We then get interrupted by a rather dapper and official-looking gentleman, who I assume is the manager of the hotel (and yes, he is yet another of Helen’s friends) who is then introduced to me and I feel like I have wandered into some kind celebrity situation. Once back on track, however, Helen continues onto the nerve-racking experience of the launch night of the book itself and specifically how generous Bono was to her on the night.
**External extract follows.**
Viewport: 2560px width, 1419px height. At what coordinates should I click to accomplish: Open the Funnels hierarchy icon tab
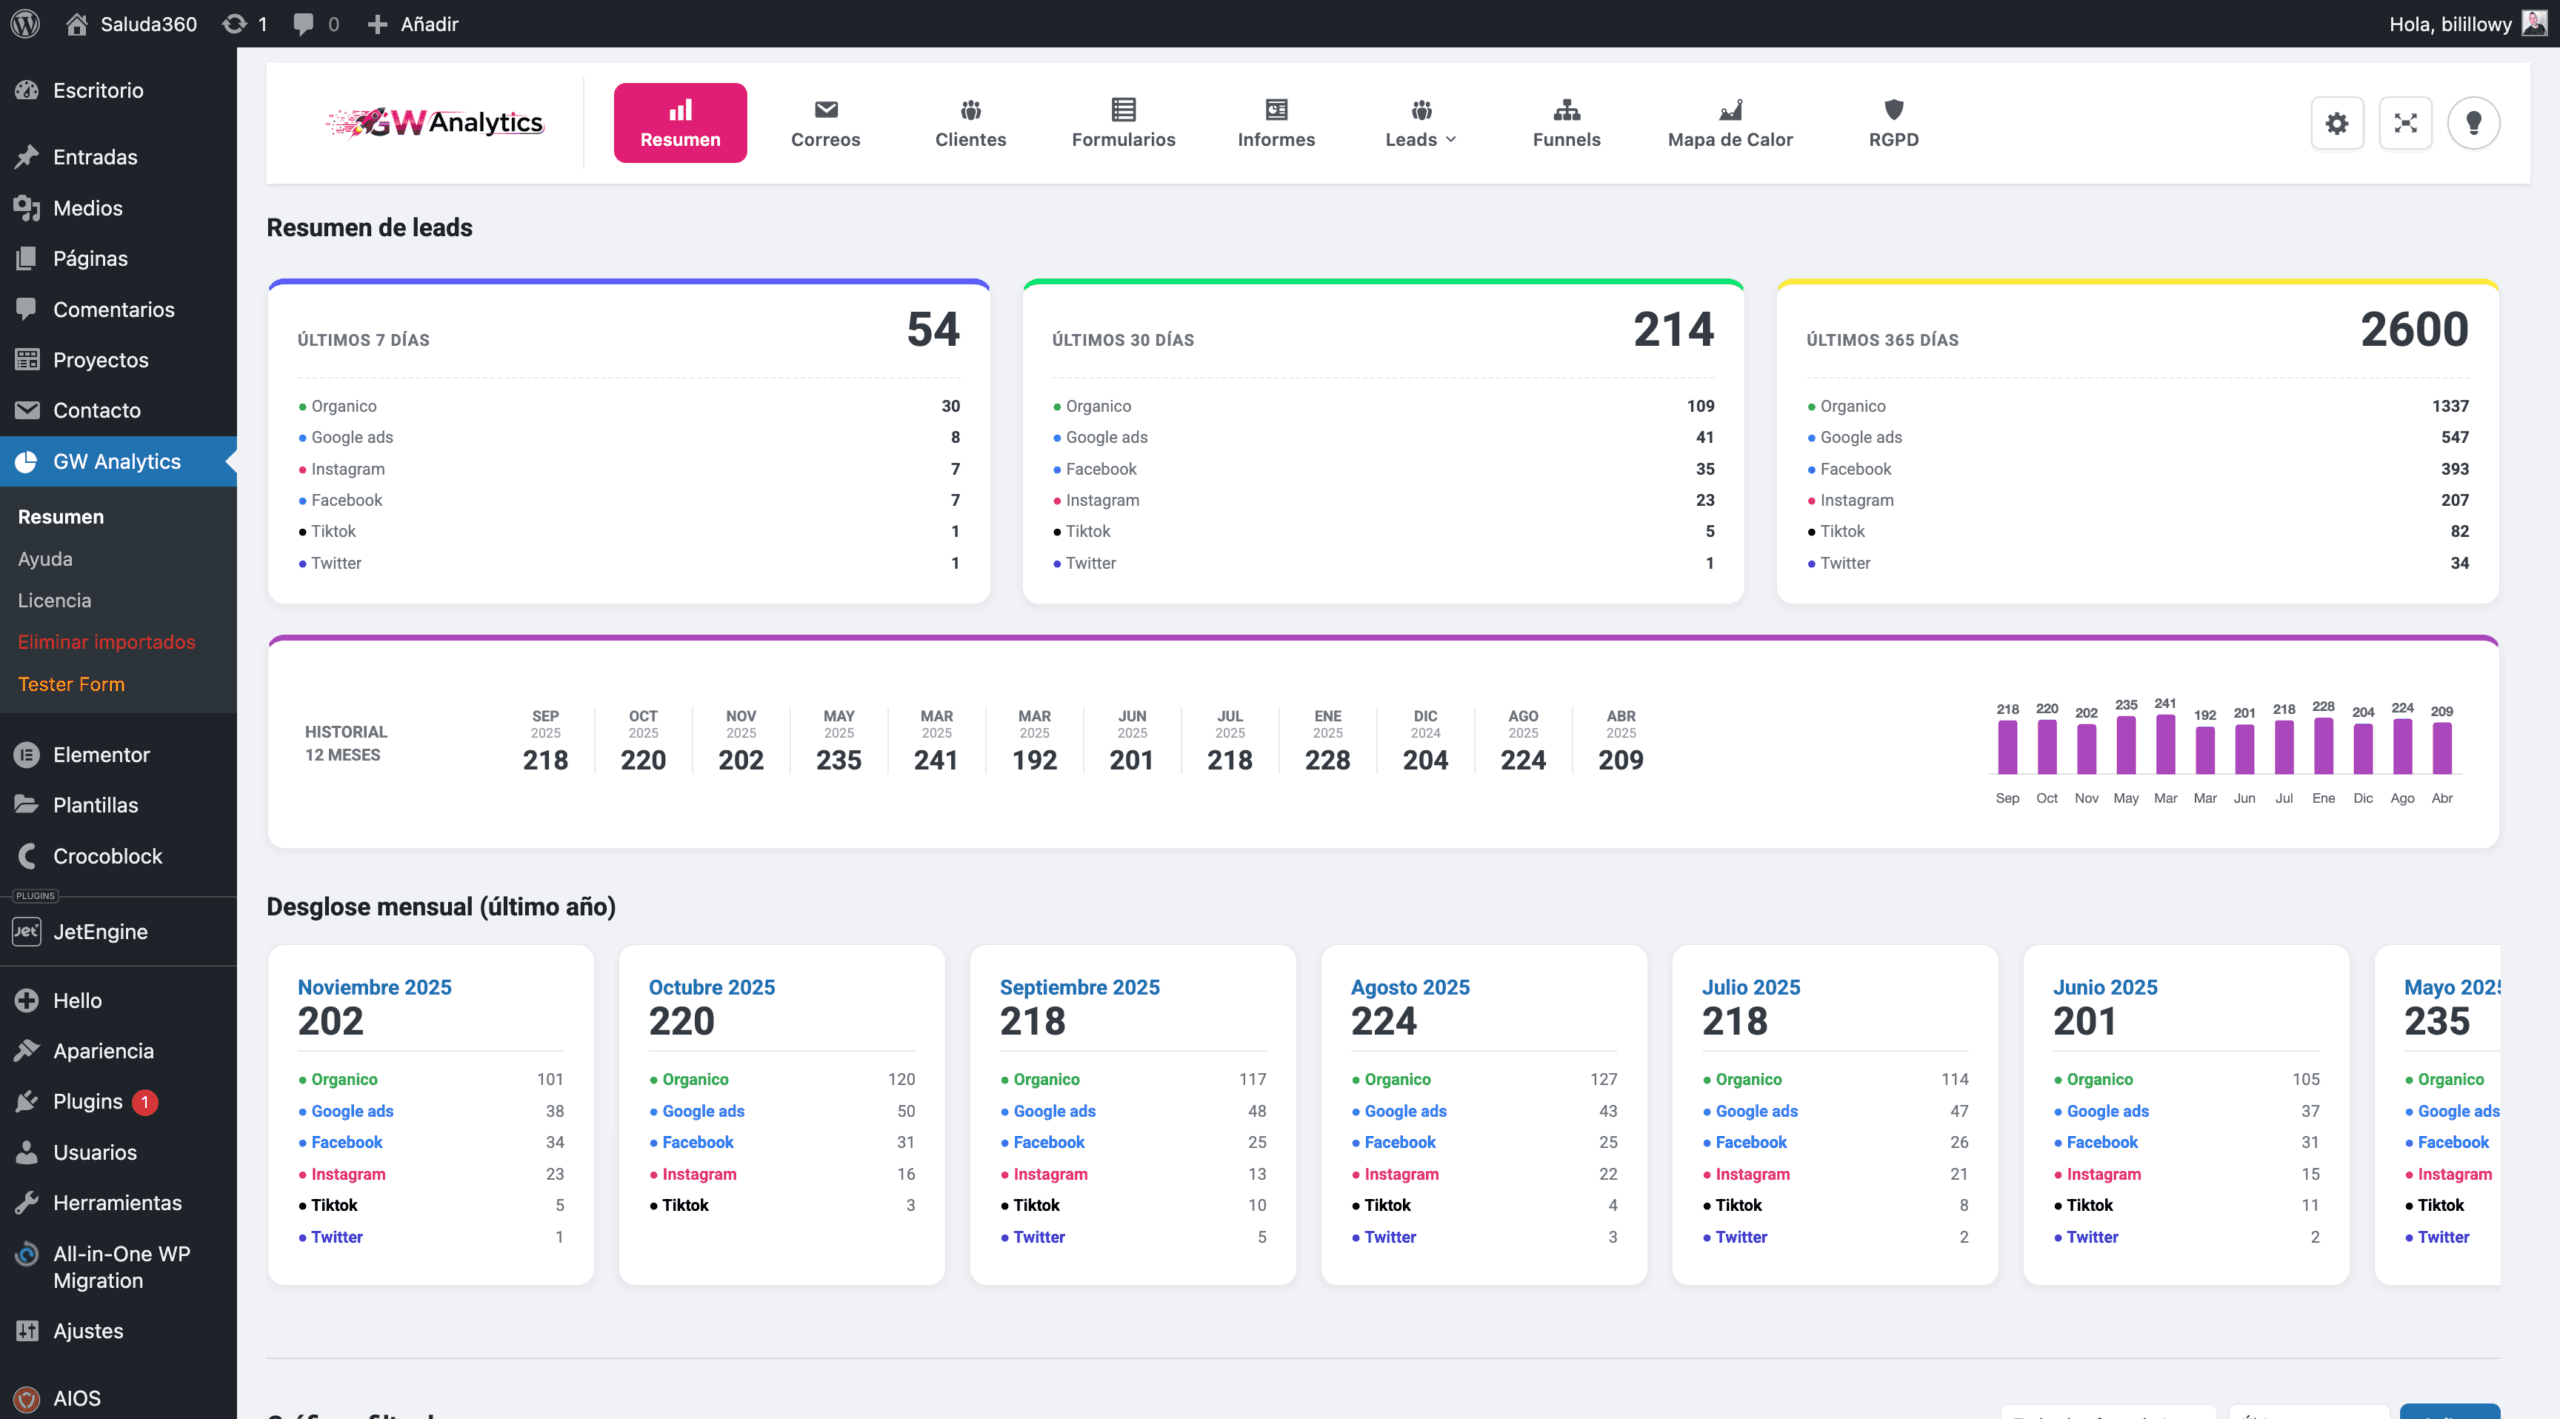(1566, 123)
‘”Well it’s hard enough being the support act but the following act- forget it! I had no idea he was going to do that [Bono took this opportunity to sing an a capella rendition of Beautiful Noise at the launch]. A lot of people were actually singing it the next day, saying that they couldn’t get it out of their heads. I had no idea what he was going to say. I was worried I would be very nervous coming up on stage myself. He’s a very hard act to follow. I had something written but I also wanted to speak from the heart so I said ‘if I lose it up there will you just grab my hand and hold onto me?’ He then said ‘just slag me- slag my height’. He actually said that to me! He said ‘if they laugh, you’ll relax and you will actually get into it’. Fair f***s to him- he’d flown in from Germany and gone straight to the Phoenix Park to do the gig with Michael D. Higgins [Irish President], he’d come straight to my thing and then he was flying back out to the States. He’s the hardest working man I know. So when I was speaking, he was the first person I wanted to thank.  It was probably the most incredible night of my life. It was very special.”
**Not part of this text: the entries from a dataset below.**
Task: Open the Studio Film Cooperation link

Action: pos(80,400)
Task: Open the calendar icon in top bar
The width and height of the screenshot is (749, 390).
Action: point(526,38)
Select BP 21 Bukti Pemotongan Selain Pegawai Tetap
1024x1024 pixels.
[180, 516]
It was during the launch that Bono (in addition to adding a little Neil Diamond a capella segue) described the book as being not about radio transmissions in itself but “human transmissions”.
Is this a fair cop I say to her?

“Completely. He said that from the outset- that this is a book about communication and he was right. When I described the story and characters to him he asked me ‘what’s it about?’I said ‘well, they’re all lying to each other- they find it very difficult to tell each other what they really want to say’. He said at the launch that it was a book about ‘human transmissions’ and I think that’s a lovely way of putting it.  Some people like Squirrel shoot straight from the hip and are very direct whereas someone like Elliot is choked up. Anthony (Elliot’s father) by comparison is a ‘my way or the highway’ kind of person and yet he can’t actually ask Elliot what he’s doing in his bedroom because he’s afraid of what the answer will be. He thinks that maybe he’s having a breakdown and that he’s talking to himself. And you know what? I worked in the communications business so it makes sense!”
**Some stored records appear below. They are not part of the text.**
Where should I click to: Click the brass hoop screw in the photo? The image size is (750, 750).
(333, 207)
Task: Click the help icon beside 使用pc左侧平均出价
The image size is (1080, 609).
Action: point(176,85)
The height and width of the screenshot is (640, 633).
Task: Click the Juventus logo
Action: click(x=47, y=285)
So we have come full circle. From listening to the radio to see who, like her, was out there, to working with the same said people on their ad accounts to writing a book about the whole communications business it seems that Helen has well and truly articulated what it means to communicate and also what it means when you can’t do it effectively. Beautiful Noise is about the heart of what communication is as it weaves around characters- some of whom are straight talkers and are unafraid to be their own person while others seem to be fatally overwhelmed by their inability to stand up for themselves. The fact that this complexity of character development is woven through a visceral and believable passion for music makes this debut novel all the more compelling and a must for anyone who loves music, or just loves a good story. Helen and I finish off our celebrity elevenses (which has at this stage become lunchtime- we have been talking for nearly two and a half hours) and resolve to face the withering snow outside. As we part I think I have never been so excited to see a movie adaptation of a novel in my life.